**TASK DETAILS**
When you reach the line in the data below that contains "Click the profile", please start repeating lines exactly, and stop after the line that contains "Screen dimensions: 868x456", repeating nothing else.

[Saved entries]
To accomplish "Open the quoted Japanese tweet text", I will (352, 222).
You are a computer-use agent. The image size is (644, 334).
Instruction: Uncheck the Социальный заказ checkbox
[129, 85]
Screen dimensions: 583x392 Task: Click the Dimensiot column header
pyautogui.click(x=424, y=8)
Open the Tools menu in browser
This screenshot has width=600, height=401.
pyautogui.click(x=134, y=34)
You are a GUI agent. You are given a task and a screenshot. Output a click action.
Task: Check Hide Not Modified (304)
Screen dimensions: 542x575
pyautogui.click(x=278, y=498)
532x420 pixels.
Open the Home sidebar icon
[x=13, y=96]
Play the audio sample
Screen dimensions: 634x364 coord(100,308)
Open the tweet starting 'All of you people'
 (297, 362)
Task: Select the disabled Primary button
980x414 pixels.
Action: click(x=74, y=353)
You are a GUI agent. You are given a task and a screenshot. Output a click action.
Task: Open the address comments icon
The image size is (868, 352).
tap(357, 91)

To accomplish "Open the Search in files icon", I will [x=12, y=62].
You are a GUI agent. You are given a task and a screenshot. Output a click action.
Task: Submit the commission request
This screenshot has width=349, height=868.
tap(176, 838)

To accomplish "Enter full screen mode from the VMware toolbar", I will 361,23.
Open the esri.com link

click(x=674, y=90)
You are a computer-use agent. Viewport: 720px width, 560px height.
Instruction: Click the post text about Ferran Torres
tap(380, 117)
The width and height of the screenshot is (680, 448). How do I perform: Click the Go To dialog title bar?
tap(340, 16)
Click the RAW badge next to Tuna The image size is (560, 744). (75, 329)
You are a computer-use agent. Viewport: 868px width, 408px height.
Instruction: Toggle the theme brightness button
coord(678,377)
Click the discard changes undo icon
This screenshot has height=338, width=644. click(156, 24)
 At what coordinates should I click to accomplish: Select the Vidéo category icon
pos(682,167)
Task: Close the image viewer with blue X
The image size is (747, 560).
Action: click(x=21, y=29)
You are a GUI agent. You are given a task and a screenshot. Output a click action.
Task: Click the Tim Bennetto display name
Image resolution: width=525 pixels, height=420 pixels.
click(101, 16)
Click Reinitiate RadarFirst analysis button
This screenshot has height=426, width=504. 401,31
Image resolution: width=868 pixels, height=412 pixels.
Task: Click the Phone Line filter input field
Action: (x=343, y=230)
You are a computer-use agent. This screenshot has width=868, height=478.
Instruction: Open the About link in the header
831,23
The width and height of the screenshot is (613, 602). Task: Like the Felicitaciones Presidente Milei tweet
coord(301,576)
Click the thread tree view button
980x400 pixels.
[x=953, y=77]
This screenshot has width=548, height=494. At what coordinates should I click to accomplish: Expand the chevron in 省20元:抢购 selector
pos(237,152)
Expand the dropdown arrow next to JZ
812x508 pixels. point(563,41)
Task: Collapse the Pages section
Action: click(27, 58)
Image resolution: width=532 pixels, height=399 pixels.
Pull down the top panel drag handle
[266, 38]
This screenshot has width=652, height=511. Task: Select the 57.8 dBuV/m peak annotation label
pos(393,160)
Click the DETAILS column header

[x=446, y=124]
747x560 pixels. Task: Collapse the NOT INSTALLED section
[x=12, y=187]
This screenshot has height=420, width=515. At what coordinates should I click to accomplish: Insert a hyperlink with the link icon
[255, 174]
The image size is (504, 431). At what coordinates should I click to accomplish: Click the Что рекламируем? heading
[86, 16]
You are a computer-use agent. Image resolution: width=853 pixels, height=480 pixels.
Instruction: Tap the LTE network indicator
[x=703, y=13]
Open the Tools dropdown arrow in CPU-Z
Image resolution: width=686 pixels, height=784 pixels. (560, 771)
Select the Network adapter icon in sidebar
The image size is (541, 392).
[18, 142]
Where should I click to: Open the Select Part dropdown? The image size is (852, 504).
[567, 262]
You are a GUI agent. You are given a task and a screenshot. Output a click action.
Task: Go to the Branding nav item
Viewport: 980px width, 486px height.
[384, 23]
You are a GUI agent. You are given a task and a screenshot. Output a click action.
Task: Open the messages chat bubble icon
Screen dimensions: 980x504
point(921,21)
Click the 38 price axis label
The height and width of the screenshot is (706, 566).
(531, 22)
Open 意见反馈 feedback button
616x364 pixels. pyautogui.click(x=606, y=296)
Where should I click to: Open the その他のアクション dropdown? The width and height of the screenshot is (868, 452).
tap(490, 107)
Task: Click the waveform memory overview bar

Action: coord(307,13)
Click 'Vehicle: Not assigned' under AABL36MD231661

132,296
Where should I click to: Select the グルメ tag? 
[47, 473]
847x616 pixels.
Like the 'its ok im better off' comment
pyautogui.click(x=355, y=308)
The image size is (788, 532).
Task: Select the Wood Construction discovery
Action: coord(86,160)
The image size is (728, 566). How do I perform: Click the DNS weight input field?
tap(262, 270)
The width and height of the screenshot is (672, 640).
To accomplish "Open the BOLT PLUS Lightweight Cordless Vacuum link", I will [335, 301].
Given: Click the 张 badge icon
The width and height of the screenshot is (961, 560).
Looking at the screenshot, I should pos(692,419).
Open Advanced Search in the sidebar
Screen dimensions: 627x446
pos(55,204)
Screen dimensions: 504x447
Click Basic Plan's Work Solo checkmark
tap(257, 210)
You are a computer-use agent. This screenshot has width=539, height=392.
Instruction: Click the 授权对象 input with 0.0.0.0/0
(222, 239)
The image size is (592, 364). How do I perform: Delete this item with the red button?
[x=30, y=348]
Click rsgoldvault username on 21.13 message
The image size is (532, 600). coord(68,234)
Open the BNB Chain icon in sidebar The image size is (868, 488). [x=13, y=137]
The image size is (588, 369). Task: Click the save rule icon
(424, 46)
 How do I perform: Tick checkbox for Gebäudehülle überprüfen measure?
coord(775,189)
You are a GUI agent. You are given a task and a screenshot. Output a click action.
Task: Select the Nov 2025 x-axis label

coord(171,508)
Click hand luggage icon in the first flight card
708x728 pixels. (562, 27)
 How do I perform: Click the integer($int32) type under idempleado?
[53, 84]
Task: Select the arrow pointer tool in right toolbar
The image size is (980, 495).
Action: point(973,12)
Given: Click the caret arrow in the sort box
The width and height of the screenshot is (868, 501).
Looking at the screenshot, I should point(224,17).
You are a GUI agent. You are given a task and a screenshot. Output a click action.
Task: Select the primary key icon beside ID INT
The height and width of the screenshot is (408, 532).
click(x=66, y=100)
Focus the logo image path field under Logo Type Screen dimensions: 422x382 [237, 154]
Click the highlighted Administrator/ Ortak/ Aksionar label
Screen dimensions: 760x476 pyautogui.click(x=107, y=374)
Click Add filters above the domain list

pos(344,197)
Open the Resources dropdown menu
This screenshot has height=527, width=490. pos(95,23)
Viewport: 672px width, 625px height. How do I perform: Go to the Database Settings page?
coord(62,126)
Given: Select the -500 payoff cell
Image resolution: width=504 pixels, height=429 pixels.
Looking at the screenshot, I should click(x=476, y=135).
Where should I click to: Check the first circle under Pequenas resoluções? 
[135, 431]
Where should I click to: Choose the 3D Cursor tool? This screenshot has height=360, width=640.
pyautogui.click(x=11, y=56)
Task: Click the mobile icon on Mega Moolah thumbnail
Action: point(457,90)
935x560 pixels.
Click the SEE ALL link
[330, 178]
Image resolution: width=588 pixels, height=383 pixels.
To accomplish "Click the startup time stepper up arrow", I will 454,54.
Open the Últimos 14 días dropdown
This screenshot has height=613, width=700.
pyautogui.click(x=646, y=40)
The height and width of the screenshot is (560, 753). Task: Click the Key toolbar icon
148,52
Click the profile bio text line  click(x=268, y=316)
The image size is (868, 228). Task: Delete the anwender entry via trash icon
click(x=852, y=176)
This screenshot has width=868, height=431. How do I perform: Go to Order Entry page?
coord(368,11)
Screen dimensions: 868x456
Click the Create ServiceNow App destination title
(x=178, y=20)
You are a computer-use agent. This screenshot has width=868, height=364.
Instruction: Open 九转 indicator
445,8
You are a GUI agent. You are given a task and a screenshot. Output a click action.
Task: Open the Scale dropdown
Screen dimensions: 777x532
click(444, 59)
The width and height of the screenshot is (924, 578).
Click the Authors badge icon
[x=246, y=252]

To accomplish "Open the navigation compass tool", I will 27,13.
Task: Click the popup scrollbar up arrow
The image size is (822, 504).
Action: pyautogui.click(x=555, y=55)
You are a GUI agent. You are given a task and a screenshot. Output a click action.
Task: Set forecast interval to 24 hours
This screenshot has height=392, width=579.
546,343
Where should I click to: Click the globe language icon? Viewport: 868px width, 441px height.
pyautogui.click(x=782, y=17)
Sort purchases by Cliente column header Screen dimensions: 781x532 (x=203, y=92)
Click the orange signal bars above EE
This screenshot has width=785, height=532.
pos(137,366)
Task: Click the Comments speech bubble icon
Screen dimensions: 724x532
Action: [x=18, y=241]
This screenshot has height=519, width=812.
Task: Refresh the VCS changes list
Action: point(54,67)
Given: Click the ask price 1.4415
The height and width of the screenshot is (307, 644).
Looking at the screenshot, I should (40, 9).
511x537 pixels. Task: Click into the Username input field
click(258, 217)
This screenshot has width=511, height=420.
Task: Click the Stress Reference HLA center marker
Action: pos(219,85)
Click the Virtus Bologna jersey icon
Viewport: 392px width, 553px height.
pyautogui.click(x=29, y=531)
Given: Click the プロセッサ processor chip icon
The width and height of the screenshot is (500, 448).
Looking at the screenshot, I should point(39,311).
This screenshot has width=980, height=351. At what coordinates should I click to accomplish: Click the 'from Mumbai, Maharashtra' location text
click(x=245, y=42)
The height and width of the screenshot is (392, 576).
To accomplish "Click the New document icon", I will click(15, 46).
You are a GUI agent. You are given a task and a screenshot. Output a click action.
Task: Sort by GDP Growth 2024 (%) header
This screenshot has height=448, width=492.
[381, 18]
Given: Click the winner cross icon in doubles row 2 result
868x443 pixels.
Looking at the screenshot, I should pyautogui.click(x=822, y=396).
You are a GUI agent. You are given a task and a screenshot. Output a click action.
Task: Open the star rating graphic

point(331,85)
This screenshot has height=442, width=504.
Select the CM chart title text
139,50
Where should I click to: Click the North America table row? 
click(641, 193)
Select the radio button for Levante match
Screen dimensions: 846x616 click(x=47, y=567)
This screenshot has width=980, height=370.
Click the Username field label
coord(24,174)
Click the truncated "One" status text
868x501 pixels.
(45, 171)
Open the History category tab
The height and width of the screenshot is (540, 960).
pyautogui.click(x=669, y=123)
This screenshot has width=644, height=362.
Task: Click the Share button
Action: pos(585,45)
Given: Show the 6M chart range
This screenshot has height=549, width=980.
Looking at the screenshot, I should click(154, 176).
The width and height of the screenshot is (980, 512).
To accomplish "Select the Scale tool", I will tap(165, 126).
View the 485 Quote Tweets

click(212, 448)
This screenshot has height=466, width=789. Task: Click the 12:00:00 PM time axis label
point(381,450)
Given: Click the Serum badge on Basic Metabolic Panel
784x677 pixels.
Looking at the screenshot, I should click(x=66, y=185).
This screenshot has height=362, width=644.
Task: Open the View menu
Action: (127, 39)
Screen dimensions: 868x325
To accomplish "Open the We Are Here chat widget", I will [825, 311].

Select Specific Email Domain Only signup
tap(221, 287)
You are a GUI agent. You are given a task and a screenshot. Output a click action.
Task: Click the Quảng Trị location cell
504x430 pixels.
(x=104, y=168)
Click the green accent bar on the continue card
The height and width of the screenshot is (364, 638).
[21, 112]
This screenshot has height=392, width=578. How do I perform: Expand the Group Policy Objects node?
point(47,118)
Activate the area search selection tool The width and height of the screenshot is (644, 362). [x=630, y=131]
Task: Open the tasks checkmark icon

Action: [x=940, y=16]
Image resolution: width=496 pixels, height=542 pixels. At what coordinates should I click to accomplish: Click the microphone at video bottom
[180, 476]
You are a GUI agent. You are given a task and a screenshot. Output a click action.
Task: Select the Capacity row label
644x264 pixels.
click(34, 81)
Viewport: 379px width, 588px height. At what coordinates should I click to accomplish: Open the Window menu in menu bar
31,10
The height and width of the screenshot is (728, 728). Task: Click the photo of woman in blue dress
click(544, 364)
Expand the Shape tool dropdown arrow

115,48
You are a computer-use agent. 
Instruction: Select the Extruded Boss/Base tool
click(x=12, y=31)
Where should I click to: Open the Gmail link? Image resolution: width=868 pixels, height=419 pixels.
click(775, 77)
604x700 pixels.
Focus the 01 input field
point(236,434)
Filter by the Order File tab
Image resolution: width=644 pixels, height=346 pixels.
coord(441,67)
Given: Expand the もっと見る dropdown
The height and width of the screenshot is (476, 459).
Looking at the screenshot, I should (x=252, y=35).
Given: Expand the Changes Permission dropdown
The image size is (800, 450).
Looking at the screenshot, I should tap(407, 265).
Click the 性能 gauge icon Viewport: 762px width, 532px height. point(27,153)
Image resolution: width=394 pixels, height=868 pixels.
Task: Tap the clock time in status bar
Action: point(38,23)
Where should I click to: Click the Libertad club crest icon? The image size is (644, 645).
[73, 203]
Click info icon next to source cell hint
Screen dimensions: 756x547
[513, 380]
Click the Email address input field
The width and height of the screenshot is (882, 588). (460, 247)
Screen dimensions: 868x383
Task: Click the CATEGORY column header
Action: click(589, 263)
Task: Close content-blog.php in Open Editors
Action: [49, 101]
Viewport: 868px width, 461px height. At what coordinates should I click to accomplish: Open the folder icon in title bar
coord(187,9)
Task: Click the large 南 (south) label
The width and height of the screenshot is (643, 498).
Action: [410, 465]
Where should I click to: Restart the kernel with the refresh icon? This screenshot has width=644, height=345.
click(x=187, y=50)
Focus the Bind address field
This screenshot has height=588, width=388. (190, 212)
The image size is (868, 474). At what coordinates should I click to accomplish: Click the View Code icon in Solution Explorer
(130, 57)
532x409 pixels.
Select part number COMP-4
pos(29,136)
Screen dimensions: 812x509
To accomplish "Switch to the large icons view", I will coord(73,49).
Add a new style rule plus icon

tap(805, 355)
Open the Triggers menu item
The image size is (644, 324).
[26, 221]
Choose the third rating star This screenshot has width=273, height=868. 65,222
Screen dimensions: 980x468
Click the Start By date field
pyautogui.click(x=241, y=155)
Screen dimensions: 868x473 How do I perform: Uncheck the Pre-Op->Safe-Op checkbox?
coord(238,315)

**YOUR RESPONSE**
Click the profile bio text line  click(x=268, y=316)
The image size is (868, 228). Task: Delete the anwender entry via trash icon
click(x=852, y=176)
This screenshot has width=868, height=431. How do I perform: Go to Order Entry page?
coord(368,11)
Screen dimensions: 868x456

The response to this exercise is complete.